• **Requirement**
I would like the line with "You are a GUI" and every line after it, down to the end of the entries below, output exactly and without pictures.

• **Data records**
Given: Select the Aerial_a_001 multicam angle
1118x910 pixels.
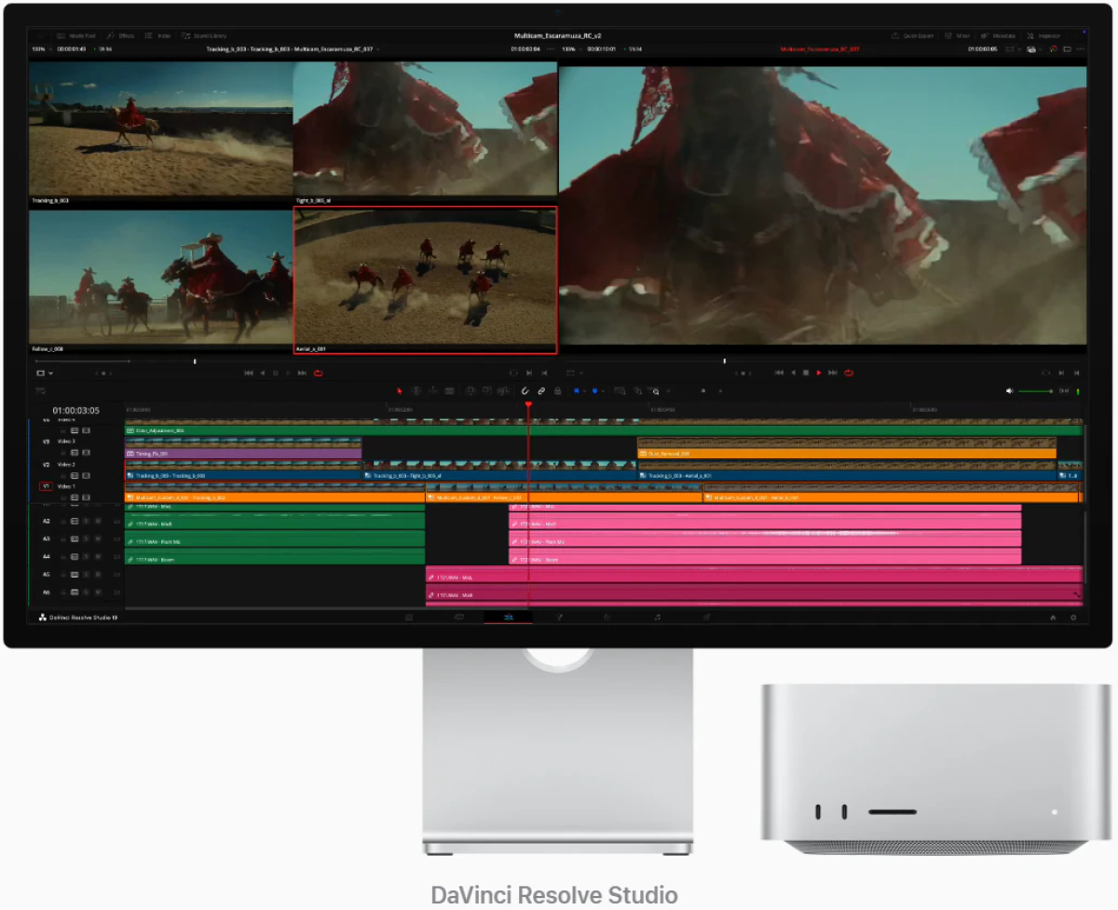Looking at the screenshot, I should pyautogui.click(x=425, y=280).
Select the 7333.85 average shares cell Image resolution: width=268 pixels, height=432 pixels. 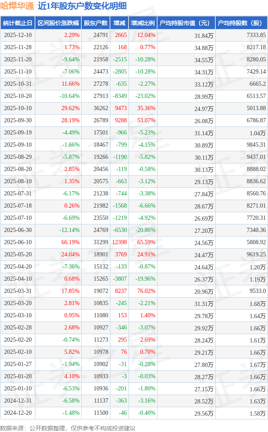point(257,35)
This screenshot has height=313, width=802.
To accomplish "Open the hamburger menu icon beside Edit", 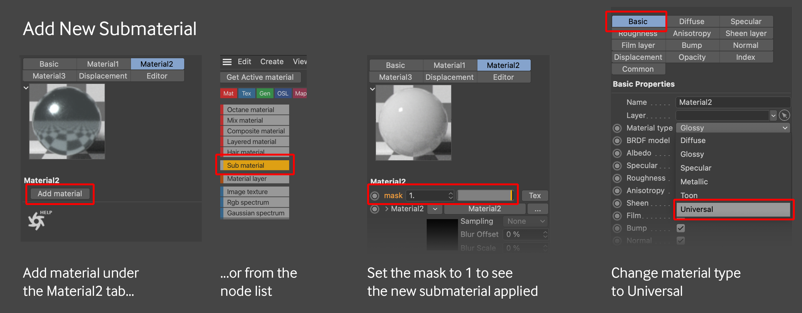I will click(227, 62).
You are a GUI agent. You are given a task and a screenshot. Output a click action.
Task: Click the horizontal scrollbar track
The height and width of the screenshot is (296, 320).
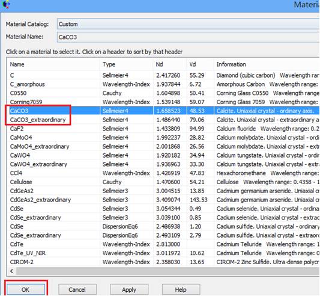(168, 271)
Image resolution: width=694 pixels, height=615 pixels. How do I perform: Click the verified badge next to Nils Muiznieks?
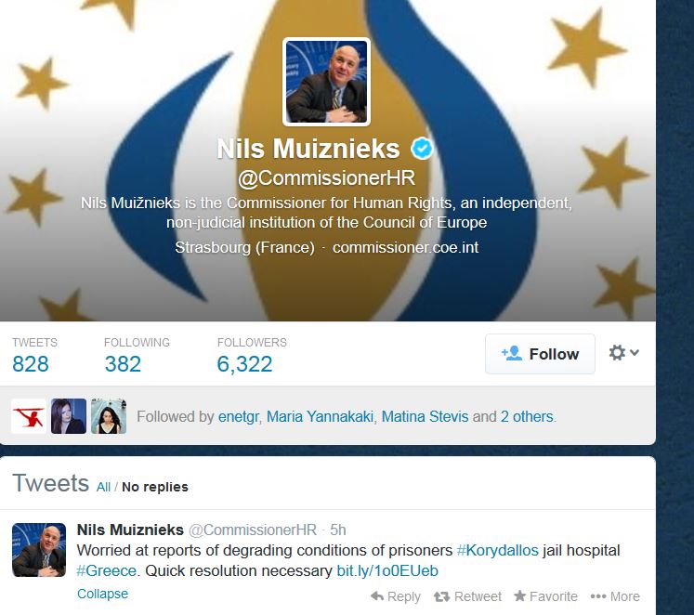point(422,149)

• **Response to this exercise**
You are a GUI agent. You are given a task and a screenshot. Output a click action.
Task: Click the horizontal scrollbar track
The height and width of the screenshot is (296, 320).
(168, 271)
Image resolution: width=694 pixels, height=615 pixels. How do I perform: Click the verified badge next to Nils Muiznieks?
point(422,149)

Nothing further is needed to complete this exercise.